PROVIDED TEXT:
************
The base code consists of header files that define module interfaces,

a library `xacto.a` containing binary object code for our

implementations of the modules, and a source code file `main.c` that

contains containing a stub for function `main()`. The `Makefile` is

designed to compile any existing source code files and then link them

against the provided library. The result is that any modules for

which you provide source code will be included in the final

executable, but modules for which no source code is provided will be

pulled in from the library.

The `util` directory contains an executable for a simple test client.

When you run this program it will print a help message that

summarizes the commands. The client program understands command-line

options `-h <hostname`, `-p <port`, and `-q`. The `-p` option is

required; the others are options. The `-q` flag tells the client to

run without prompting; this is useful if you want to run the client

with the standard input redirected from a file.

## Task I: Server Initialization

When the base code is compiled and run, it will print out a message

saying that the server will not function until `main()` is

implemented. This is your first task. The `main()` function will

need to do the following things:

- Obtain the port number to be used by the server from the command-line

arguments. The port number is to be supplied by the required option

`-p <port`.

- Install a `SIGHUP` handler so that clean termination of the server can

be achieved by sending it a `SIGHUP`. Note that you need to use

`sigaction()` rather than `signal()`, as the behavior of the latter is

not well-defined in a multithreaded context.

- Set up the server socket and enter a loop to accept connections

on this socket. For each connection, a thread should be started to

run function `xacto_client_service()`.

These things should be relatively straightforward to accomplish, given the

information presented in class and in the textbook. If you do them properly,

the server should function and accept connections on the specified port,

and you should be able to connect to the server using the test client.

Note that if you build the server using `make debug`, then the binaries

we have supplied will produce a fairly extensive debugging trace of what

they are doing. This, together with the specifications in this document

and in the header files, will likely be invaluable to you in understanding

the desired behavior of the various modules.

## Task II: Send and Receive Functions

The header file `include/protocol.h` defines the format of the packets

used in the Xacto network protocol. The concept of a protocol is an

important one to understand. A protocol creates a standard for

communication so that any program implementing a protocol will be able

to connect and operate with any other program implementing the same

protocol. Any client should work with any server if they both

implement the same protocol correctly. In the Xacto protocol,

clients and servers exchange **packets** with each other. Each packet

has two parts: a fixed-size part that describes the packet, and an

optional **payload** that can carry arbitrary data. The fixed-size

part of a packet always has the same size and format, which is given

by the `xacto_packet` structure; however the payload can be of arbitrary

size. One of the fields in the fixed-size part tells how long the payload is.

- The function `proto_send_packet` is used to send a packet over a

network connection. The `fd` argument is the file descriptor of a

socket over which the packet is to be sent. The `pkt` argument is a

pointer to the fixed-size part of the packet. The `data` argument is a

pointer to the data payload, if there is one, otherwise it is `NULL`.

The `proto_send_packet` assumes that multi-byte fields in the packet

passed to it are in **host byte order**, which is the normal way that

values are stored in variables. However, as byte ordering

(i.e. "endianness") differs between computers, before sending the

packet it is necessary to convert any multi-byte fields to **network

byte order**. This can be done using, e.g., the `htonl()` and related

functions described in the Linux man pages. Once the header has been

converted to network byte order, the `write()` system call is used to

write the header to the "wire" (i.e. the network connection). If the

length field of the header specifies a nonzero payload length, then an

additional `write()` call is used to write the payload data to the

wire.
************
RECORDS SUPPLIED:
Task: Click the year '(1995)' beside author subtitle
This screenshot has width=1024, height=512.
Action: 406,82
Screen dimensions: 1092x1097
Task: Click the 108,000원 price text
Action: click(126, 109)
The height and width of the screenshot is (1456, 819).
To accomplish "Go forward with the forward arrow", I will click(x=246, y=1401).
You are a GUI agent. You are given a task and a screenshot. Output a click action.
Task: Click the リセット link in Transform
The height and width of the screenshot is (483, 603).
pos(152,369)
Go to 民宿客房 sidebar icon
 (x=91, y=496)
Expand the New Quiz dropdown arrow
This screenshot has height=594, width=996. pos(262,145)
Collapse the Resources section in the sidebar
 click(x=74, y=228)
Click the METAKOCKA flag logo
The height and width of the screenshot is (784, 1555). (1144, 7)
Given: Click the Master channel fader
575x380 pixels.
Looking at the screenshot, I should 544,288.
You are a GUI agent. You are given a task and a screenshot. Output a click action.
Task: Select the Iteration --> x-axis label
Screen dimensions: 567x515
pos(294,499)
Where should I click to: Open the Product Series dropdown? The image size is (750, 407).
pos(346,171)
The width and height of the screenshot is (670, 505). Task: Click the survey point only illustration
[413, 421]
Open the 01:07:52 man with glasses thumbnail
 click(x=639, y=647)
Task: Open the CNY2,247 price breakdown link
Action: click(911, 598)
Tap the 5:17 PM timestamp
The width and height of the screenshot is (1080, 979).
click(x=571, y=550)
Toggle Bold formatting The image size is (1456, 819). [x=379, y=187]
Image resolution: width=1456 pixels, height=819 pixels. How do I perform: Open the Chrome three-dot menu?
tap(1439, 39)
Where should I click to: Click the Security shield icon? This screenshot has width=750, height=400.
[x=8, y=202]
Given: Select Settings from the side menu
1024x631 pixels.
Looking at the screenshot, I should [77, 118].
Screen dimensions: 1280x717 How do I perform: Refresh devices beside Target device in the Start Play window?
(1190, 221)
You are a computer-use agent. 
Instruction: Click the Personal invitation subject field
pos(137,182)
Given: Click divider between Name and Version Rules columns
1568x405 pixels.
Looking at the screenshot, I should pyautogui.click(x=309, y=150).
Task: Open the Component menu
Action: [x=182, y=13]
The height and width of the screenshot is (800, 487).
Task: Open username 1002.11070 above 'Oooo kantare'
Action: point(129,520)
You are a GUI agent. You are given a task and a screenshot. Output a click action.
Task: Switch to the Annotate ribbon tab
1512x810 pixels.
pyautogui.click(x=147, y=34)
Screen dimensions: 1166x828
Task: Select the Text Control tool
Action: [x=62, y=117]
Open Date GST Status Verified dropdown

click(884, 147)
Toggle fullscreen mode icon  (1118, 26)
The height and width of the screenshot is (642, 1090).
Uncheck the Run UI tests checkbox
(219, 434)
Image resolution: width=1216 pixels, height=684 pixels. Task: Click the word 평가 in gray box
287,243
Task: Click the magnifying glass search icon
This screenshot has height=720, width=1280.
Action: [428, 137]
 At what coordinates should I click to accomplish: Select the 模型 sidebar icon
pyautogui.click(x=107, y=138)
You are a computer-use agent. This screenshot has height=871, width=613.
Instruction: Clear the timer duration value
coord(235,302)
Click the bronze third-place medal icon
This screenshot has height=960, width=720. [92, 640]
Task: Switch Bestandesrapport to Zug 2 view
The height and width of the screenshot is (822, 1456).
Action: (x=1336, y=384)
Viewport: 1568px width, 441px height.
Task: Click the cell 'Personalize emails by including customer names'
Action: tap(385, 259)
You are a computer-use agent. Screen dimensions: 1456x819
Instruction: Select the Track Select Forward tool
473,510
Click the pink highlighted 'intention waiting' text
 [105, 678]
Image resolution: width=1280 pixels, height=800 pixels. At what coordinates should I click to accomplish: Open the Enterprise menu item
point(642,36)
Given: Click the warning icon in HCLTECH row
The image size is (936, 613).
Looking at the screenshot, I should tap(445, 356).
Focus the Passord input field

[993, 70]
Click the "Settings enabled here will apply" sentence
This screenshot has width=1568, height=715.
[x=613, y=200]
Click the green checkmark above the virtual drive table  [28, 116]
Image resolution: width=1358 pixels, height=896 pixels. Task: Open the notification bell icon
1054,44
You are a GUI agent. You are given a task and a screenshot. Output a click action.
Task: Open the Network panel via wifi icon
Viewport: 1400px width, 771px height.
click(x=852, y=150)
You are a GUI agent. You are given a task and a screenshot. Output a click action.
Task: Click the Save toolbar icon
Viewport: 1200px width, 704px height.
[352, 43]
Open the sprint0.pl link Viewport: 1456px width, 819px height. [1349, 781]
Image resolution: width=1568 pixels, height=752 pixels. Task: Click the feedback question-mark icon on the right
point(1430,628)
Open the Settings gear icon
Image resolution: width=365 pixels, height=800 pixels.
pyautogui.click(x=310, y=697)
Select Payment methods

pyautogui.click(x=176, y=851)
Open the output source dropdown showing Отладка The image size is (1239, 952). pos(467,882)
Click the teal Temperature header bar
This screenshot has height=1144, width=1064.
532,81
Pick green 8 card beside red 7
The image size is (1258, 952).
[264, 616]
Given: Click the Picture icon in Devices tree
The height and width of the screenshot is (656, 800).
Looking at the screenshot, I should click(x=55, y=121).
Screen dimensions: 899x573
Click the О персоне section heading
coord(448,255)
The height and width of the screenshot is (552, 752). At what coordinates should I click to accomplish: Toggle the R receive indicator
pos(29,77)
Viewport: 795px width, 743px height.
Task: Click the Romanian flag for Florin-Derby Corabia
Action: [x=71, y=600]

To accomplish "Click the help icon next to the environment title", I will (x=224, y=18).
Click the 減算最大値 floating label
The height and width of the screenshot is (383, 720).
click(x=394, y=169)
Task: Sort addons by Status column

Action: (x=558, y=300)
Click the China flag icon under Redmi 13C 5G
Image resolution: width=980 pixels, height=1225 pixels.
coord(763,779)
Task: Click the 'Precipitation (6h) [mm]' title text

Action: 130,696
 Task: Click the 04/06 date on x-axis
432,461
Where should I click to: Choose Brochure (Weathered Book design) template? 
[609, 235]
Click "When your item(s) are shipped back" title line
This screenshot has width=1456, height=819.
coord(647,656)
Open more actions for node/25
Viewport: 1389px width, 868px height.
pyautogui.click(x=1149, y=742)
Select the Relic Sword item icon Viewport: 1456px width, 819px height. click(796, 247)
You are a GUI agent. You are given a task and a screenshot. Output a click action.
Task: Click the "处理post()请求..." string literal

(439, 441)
************
DIRECTIONS:
(1) In two sentences, what does the Xacto assignment text cover?
(2) Could you write the next part of the Xacto assignment text, picking up after its last sentence?

RESULTS IN ORDER:
(1) The base code consists of header files, a library of compiled module implementations, and a `main.c` stub, and a test client in the `util` directory can be used to connect to the server. The first task is to implement `main()` so that it reads the port from the `-p` option, installs a `SIGHUP` handler with `sigaction()`, and accepts connections with a thread per connection running `xacto_client_service()`, while the second covers the Xacto packet format and `proto_send_packet`, which converts multi-byte header fields to network byte order and writes the header and any payload with `write()`.

(2)
- The function `proto_recv_packet()` reverses the procedure in order to

receive a packet. It first uses the `read()` system call to read a

fixed-size packet header from the wire. After converting multi-byte fields

in the header from network byte order to host byte order (see the man

page for `ntohl()`), if the length field of the header is nonzero then

an additional `read()` is used to read the payload from the wire. The

header and payload are stored using pointers supplied by the caller.

**NOTE:** Remember that it is always possible for `read()` and `write()`

to read or write fewer bytes than requested. You must check for and

handle these "short count" situations.

Implement these functions in a file `protocol.c`. If you do it

correctly, the server should function as before.

## Task III: Client Registry

You probably noticed the initialization of the `client_registry`

variable in `main()` and the use of the `creg_wait_for_empty()`

function in `terminate()`. The client registry provides a way of

keeping track of the number of client connections that currently exist,

and to allow a "master" thread to forcibly shut down all of the

connections and to await the termination of all server threads

before finally terminating itself.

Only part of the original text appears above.